The title of Scarlet Hunters is taken from Bliss Carman's poem "The Grave-Tree," and refers to the sense of death. D.M.R. Bentley, Karen Herbert, and Karen Kitagawa focus on Canadian poetry.
Angela E. Davis, Robert Stacey, and Gwendolyn Davies shift attention to the ideological re-definition of art as craftwork, with these examples: Frederick Brigden's work as the founder of the Toronto Engraving Co.; J.E.H. MacDonald's work as a Group of Seven painter, designer, and teacher; and Minnie Prat's work as a bookbinder with her sisters from Wolfville, Nova Scotia.

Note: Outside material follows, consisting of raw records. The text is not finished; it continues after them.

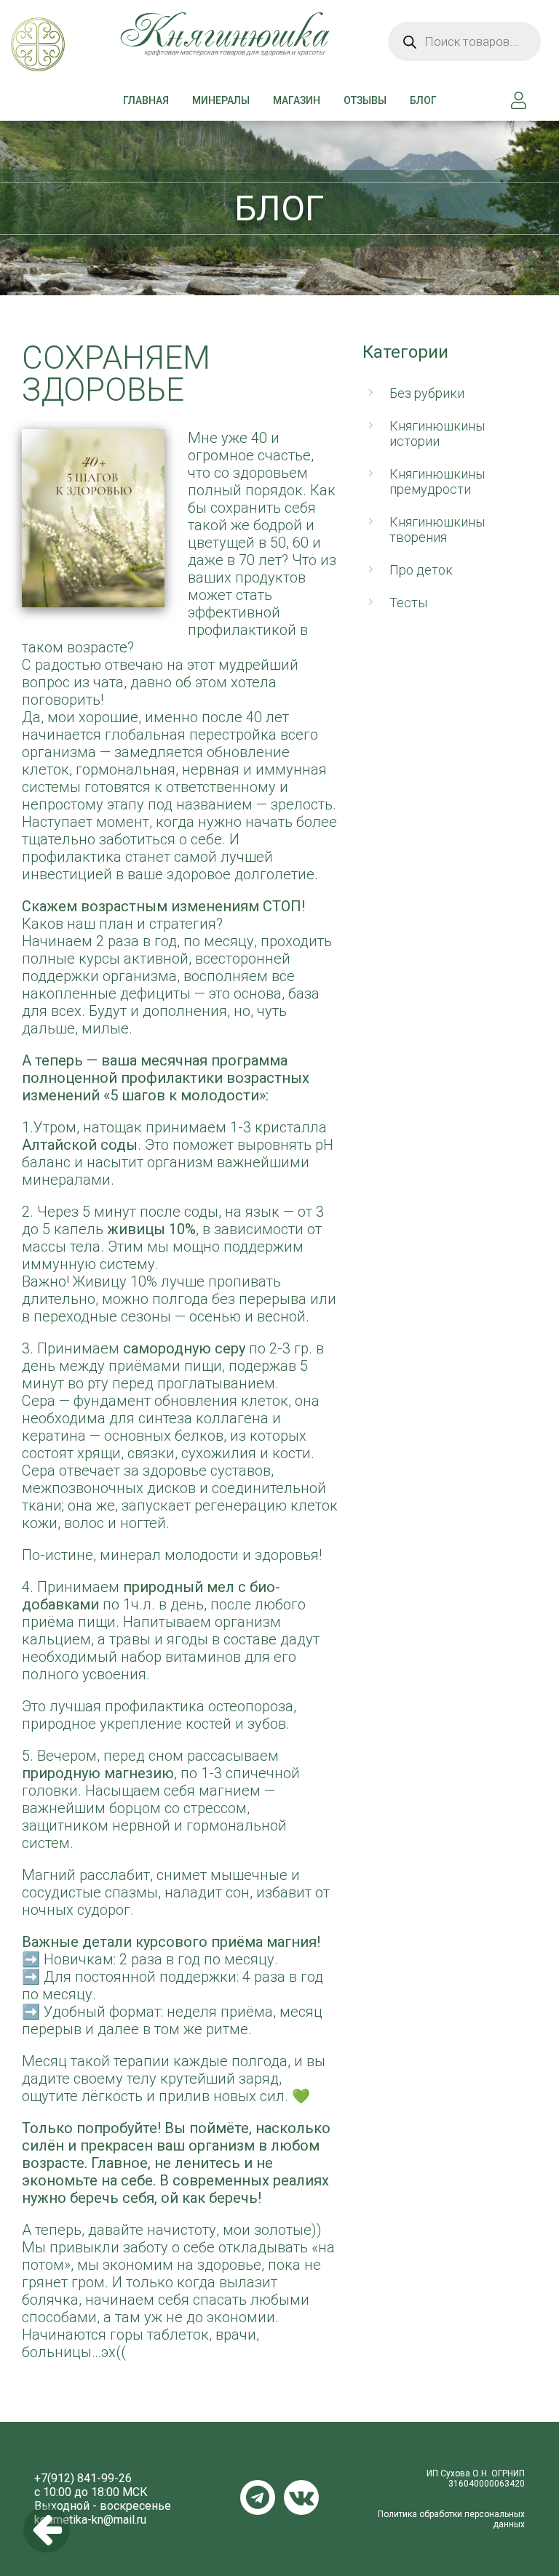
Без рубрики (426, 393)
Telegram (257, 2497)
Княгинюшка (88, 56)
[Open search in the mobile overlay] (464, 41)
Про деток (421, 569)
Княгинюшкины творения (437, 529)
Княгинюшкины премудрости (437, 481)
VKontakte (301, 2497)
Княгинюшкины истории (437, 433)
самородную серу (184, 1348)
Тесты (408, 602)
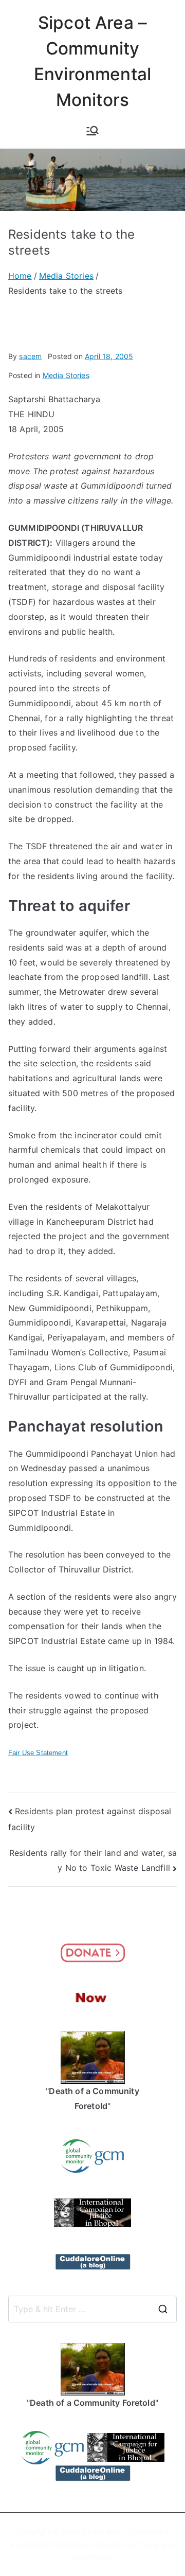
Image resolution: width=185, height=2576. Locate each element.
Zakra (149, 2544)
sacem (30, 356)
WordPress (91, 2557)
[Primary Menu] (92, 130)
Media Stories (66, 375)
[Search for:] (92, 2309)
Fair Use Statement (38, 1753)
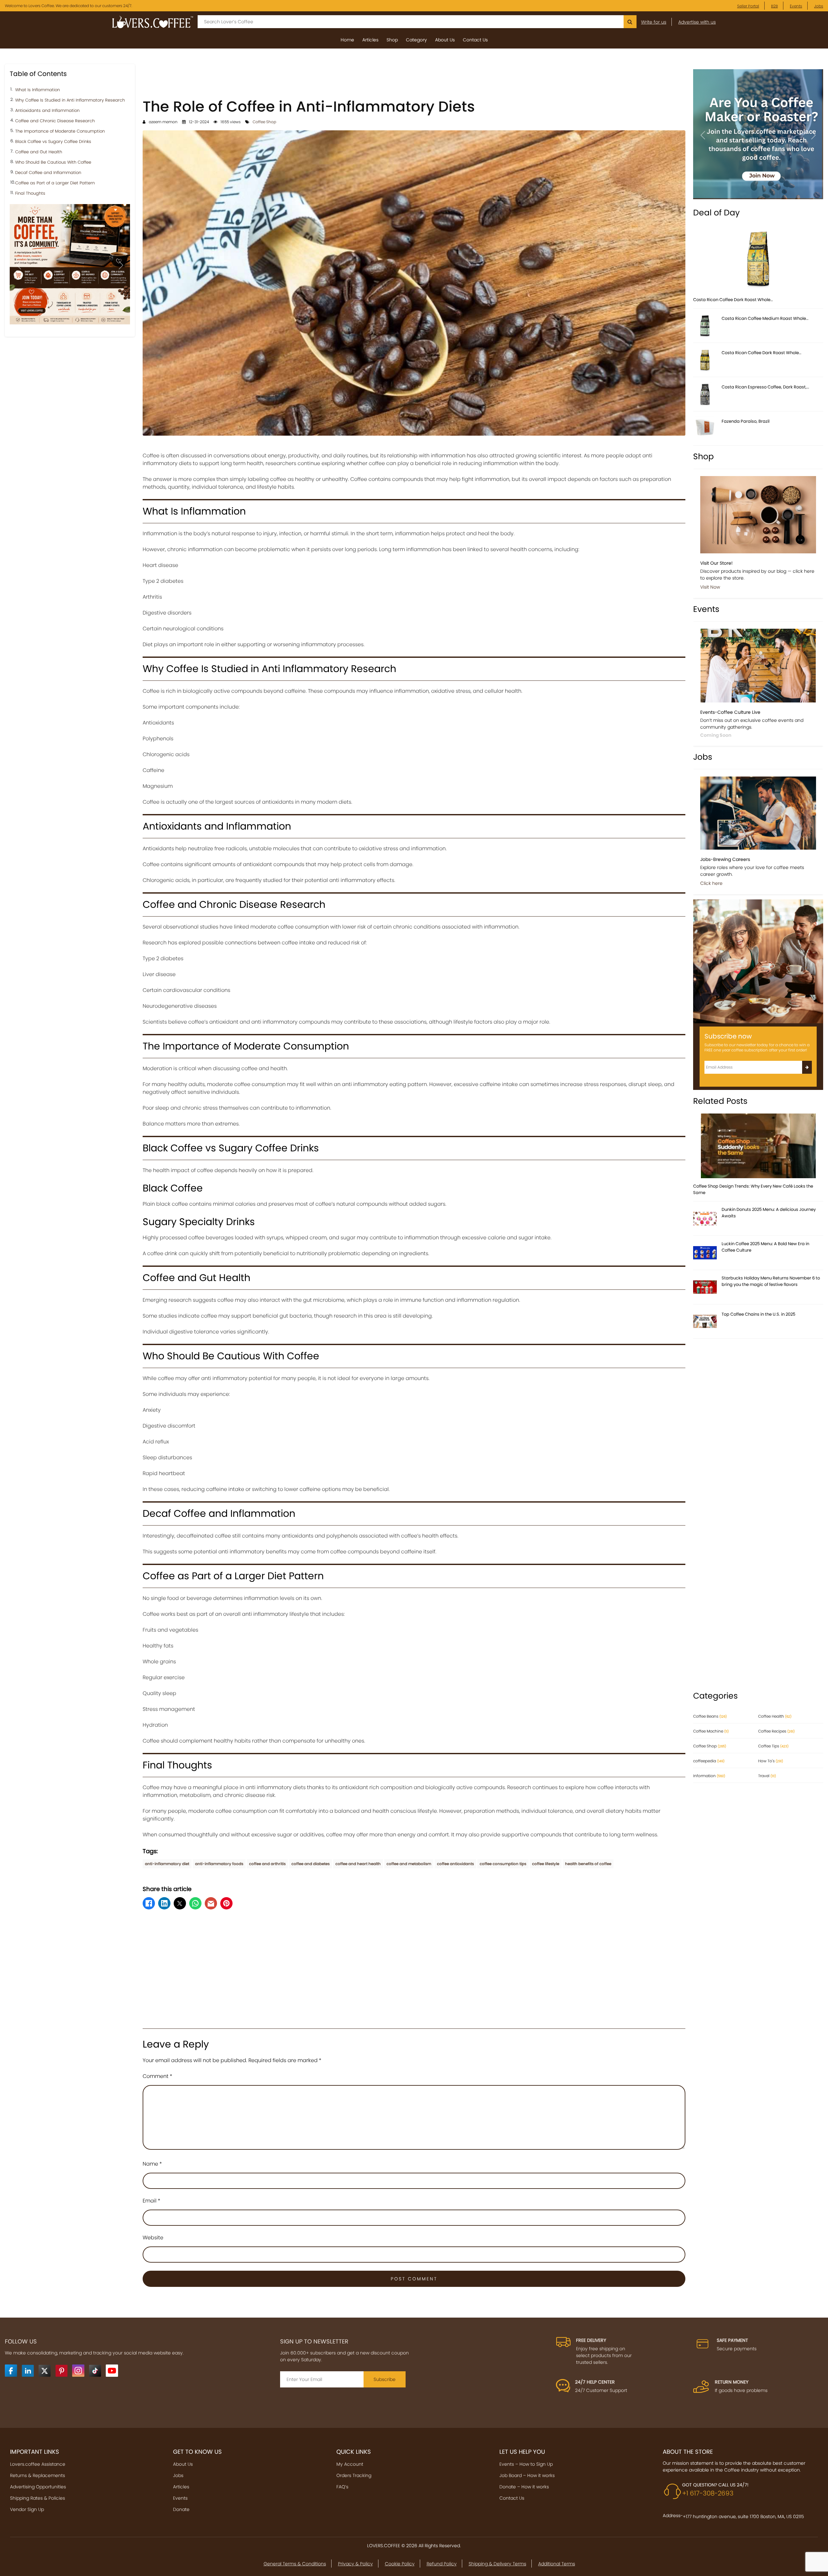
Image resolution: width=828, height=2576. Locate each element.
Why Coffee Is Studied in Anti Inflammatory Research (70, 100)
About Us (445, 40)
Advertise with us (697, 22)
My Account (349, 2464)
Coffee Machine (711, 1731)
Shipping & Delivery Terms (497, 2563)
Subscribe (385, 2379)
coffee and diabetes (310, 1863)
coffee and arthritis (267, 1863)
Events (796, 6)
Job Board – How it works (527, 2475)
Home (347, 40)
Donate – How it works (524, 2487)
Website (153, 2237)
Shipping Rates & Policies (37, 2498)
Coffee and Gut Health (38, 152)
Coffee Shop (264, 122)
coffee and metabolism (409, 1863)
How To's (770, 1761)
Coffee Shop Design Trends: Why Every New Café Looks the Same (753, 1189)
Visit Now (710, 587)
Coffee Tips (773, 1746)
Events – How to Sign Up (526, 2464)
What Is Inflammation (37, 90)
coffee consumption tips (503, 1863)
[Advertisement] (414, 78)
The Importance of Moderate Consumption (60, 131)
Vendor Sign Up (27, 2509)
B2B (774, 6)
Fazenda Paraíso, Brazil (745, 421)
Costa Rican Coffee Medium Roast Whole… (765, 318)
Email (151, 2200)
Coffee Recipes (776, 1731)
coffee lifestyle (545, 1863)
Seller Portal (748, 6)
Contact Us (475, 40)
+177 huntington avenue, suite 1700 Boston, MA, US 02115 (743, 2516)
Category (416, 40)
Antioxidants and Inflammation (47, 111)
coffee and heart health (358, 1863)
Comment (157, 2076)
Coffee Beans (710, 1716)
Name (152, 2164)
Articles (370, 40)
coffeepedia (708, 1761)
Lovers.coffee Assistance (37, 2464)
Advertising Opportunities (38, 2487)
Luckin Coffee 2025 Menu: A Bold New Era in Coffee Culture (765, 1247)
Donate (181, 2509)
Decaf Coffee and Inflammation (48, 173)
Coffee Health (774, 1716)
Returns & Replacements (37, 2475)
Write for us (653, 22)
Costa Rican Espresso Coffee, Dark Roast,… (765, 387)
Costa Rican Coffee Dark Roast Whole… (733, 300)
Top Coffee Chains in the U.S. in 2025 (758, 1314)
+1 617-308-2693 (708, 2493)
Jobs (818, 6)
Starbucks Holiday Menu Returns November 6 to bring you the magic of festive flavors (771, 1281)
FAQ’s (342, 2487)
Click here (711, 883)
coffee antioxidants (455, 1863)
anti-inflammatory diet (167, 1863)
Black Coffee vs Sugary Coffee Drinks (53, 142)
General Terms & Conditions (295, 2563)
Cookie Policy (400, 2563)
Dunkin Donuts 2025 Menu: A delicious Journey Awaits (769, 1212)
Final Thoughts (30, 193)
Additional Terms (556, 2563)
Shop (392, 40)
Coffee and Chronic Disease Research (55, 121)
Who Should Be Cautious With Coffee (53, 162)
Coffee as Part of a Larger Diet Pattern (55, 183)
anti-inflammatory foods (219, 1863)
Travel (767, 1775)
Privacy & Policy (355, 2563)
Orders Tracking (353, 2475)
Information (709, 1775)
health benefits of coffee (588, 1863)
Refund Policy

W. Douglas Brown identifies the domestic Arts and Crafts principles of the progressive architect Eden Smith. Lisa Panayotidis discusses how the political-econonmy professor James Mavor fashioned himself as an Arts and Crafts cultural authority. And David Latham shows how the poet and socialist Phillips Thompson emerged as a dissident intellectual from the literary Bohemia of Victorian Toronto. William E. Fredeman concludes with his survey of the vast wealth of original Pre-Raphaelite collections and scholarship in Canada.
This is the first volume in the Archives of Canadian Art and Design's new Studies in Canadian Culture series, edited by Robert Stacey.
David Latham
Editor, Essay
David Latham teaches English at York University, edits The Journal of Pre-Raphaelite Studies, and most notably has published, with Sheila Latham, Magic Lies: The Art of W.O. Mitchell.